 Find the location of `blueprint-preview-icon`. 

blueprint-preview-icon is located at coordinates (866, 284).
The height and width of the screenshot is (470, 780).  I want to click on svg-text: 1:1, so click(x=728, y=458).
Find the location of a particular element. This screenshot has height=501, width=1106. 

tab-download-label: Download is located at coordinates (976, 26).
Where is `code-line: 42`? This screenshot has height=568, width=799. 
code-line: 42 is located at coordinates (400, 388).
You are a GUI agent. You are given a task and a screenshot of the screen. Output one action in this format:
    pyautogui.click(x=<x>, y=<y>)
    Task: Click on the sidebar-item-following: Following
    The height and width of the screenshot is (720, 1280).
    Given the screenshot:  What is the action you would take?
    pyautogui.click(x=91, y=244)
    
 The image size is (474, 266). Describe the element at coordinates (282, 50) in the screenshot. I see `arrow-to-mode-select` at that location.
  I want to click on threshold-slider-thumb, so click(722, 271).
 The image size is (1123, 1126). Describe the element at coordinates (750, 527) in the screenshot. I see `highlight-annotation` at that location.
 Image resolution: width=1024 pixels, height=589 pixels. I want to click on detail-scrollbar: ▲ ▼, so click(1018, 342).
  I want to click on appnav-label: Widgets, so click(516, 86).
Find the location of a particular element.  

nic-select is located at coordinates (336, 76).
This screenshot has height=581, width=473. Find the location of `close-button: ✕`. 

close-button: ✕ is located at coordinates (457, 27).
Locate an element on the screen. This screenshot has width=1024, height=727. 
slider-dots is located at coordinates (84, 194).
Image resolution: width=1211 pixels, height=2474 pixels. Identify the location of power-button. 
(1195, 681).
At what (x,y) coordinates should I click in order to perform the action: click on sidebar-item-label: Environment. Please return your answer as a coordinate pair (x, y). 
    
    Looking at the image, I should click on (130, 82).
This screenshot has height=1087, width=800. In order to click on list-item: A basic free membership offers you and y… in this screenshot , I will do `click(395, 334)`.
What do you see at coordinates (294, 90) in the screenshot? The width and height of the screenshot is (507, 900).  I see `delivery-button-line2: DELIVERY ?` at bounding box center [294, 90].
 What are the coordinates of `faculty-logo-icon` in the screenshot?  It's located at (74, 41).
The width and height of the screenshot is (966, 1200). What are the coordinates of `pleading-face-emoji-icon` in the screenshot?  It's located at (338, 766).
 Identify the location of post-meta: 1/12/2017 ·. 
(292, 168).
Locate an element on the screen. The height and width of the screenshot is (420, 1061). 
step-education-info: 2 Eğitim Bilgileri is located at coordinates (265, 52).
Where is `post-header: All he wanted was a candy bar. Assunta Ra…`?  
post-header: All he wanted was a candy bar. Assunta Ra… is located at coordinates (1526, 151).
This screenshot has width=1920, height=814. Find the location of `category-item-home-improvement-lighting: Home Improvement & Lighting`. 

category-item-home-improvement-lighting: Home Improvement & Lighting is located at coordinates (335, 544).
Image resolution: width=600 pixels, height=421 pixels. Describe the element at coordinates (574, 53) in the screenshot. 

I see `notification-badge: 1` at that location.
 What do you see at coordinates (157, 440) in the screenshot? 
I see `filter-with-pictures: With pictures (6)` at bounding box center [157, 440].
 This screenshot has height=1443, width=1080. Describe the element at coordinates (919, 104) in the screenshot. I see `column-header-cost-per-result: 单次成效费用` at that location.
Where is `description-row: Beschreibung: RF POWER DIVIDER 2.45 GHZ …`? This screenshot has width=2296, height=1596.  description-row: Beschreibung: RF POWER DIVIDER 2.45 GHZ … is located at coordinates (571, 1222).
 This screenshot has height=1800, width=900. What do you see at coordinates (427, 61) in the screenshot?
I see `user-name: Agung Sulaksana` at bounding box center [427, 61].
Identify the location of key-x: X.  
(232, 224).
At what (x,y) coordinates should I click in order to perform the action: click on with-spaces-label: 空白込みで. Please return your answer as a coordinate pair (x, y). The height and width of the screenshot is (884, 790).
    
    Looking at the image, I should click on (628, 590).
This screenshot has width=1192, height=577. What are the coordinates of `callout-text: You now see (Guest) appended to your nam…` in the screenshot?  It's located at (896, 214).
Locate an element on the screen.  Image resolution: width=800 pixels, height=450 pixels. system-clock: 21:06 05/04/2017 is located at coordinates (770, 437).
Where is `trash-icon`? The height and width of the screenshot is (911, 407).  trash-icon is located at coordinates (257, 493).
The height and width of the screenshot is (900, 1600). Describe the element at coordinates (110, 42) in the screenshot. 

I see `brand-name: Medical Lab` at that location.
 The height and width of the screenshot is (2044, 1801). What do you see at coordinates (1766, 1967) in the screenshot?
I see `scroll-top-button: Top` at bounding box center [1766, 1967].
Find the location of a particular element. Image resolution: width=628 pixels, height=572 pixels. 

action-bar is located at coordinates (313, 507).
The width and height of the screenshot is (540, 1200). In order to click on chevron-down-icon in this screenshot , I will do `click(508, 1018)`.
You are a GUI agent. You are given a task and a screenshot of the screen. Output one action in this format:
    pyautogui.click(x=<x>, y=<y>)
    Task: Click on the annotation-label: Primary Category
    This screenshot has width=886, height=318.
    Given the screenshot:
============
_Exercise goal_
Duplicate all of the rows above verbatim, preserving every character and line break.

_Written solution_
 Find the location of `blueprint-preview-icon`. 

blueprint-preview-icon is located at coordinates (866, 284).
The height and width of the screenshot is (470, 780).  I want to click on svg-text: 1:1, so click(x=728, y=458).
Find the location of a particular element. This screenshot has height=501, width=1106. 

tab-download-label: Download is located at coordinates (976, 26).
Where is `code-line: 42`? This screenshot has height=568, width=799. 
code-line: 42 is located at coordinates (400, 388).
You are a GUI agent. You are given a task and a screenshot of the screen. Output one action in this format:
    pyautogui.click(x=<x>, y=<y>)
    Task: Click on the sidebar-item-following: Following
    The height and width of the screenshot is (720, 1280).
    Given the screenshot:  What is the action you would take?
    pyautogui.click(x=91, y=244)
    
 The image size is (474, 266). Describe the element at coordinates (282, 50) in the screenshot. I see `arrow-to-mode-select` at that location.
  I want to click on threshold-slider-thumb, so click(722, 271).
 The image size is (1123, 1126). Describe the element at coordinates (750, 527) in the screenshot. I see `highlight-annotation` at that location.
 Image resolution: width=1024 pixels, height=589 pixels. I want to click on detail-scrollbar: ▲ ▼, so click(1018, 342).
  I want to click on appnav-label: Widgets, so click(516, 86).
Find the location of a particular element.  

nic-select is located at coordinates (336, 76).
This screenshot has height=581, width=473. Find the location of `close-button: ✕`. 

close-button: ✕ is located at coordinates (457, 27).
Locate an element on the screen. This screenshot has width=1024, height=727. 
slider-dots is located at coordinates (84, 194).
Image resolution: width=1211 pixels, height=2474 pixels. Identify the location of power-button. 
(1195, 681).
At what (x,y) coordinates should I click in order to perform the action: click on sidebar-item-label: Environment. Please return your answer as a coordinate pair (x, y). 
    
    Looking at the image, I should click on (130, 82).
This screenshot has height=1087, width=800. In order to click on list-item: A basic free membership offers you and y… in this screenshot , I will do `click(395, 334)`.
What do you see at coordinates (294, 90) in the screenshot? The width and height of the screenshot is (507, 900).  I see `delivery-button-line2: DELIVERY ?` at bounding box center [294, 90].
 What are the coordinates of `faculty-logo-icon` in the screenshot?  It's located at (74, 41).
The width and height of the screenshot is (966, 1200). What are the coordinates of `pleading-face-emoji-icon` in the screenshot?  It's located at (338, 766).
 Identify the location of post-meta: 1/12/2017 ·. 
(292, 168).
Locate an element on the screen. The height and width of the screenshot is (420, 1061). 
step-education-info: 2 Eğitim Bilgileri is located at coordinates (265, 52).
Where is `post-header: All he wanted was a candy bar. Assunta Ra…`?  
post-header: All he wanted was a candy bar. Assunta Ra… is located at coordinates (1526, 151).
This screenshot has width=1920, height=814. Find the location of `category-item-home-improvement-lighting: Home Improvement & Lighting`. 

category-item-home-improvement-lighting: Home Improvement & Lighting is located at coordinates (335, 544).
Image resolution: width=600 pixels, height=421 pixels. Describe the element at coordinates (574, 53) in the screenshot. 

I see `notification-badge: 1` at that location.
 What do you see at coordinates (157, 440) in the screenshot? 
I see `filter-with-pictures: With pictures (6)` at bounding box center [157, 440].
 This screenshot has height=1443, width=1080. Describe the element at coordinates (919, 104) in the screenshot. I see `column-header-cost-per-result: 单次成效费用` at that location.
Where is `description-row: Beschreibung: RF POWER DIVIDER 2.45 GHZ …`? This screenshot has width=2296, height=1596.  description-row: Beschreibung: RF POWER DIVIDER 2.45 GHZ … is located at coordinates (571, 1222).
 This screenshot has height=1800, width=900. What do you see at coordinates (427, 61) in the screenshot?
I see `user-name: Agung Sulaksana` at bounding box center [427, 61].
Identify the location of key-x: X.  
(232, 224).
At what (x,y) coordinates should I click in order to perform the action: click on with-spaces-label: 空白込みで. Please return your answer as a coordinate pair (x, y). The height and width of the screenshot is (884, 790).
    
    Looking at the image, I should click on (628, 590).
This screenshot has width=1192, height=577. What are the coordinates of `callout-text: You now see (Guest) appended to your nam…` in the screenshot?  It's located at (896, 214).
Locate an element on the screen.  Image resolution: width=800 pixels, height=450 pixels. system-clock: 21:06 05/04/2017 is located at coordinates (770, 437).
Where is `trash-icon`? The height and width of the screenshot is (911, 407).  trash-icon is located at coordinates (257, 493).
The height and width of the screenshot is (900, 1600). Describe the element at coordinates (110, 42) in the screenshot. 

I see `brand-name: Medical Lab` at that location.
 The height and width of the screenshot is (2044, 1801). What do you see at coordinates (1766, 1967) in the screenshot?
I see `scroll-top-button: Top` at bounding box center [1766, 1967].
Find the location of a particular element. Image resolution: width=628 pixels, height=572 pixels. 

action-bar is located at coordinates (313, 507).
The width and height of the screenshot is (540, 1200). In order to click on chevron-down-icon in this screenshot , I will do `click(508, 1018)`.
You are a GUI agent. You are given a task and a screenshot of the screen. Output one action in this format:
    pyautogui.click(x=<x>, y=<y>)
    Task: Click on the annotation-label: Primary Category
    This screenshot has width=886, height=318.
    Given the screenshot:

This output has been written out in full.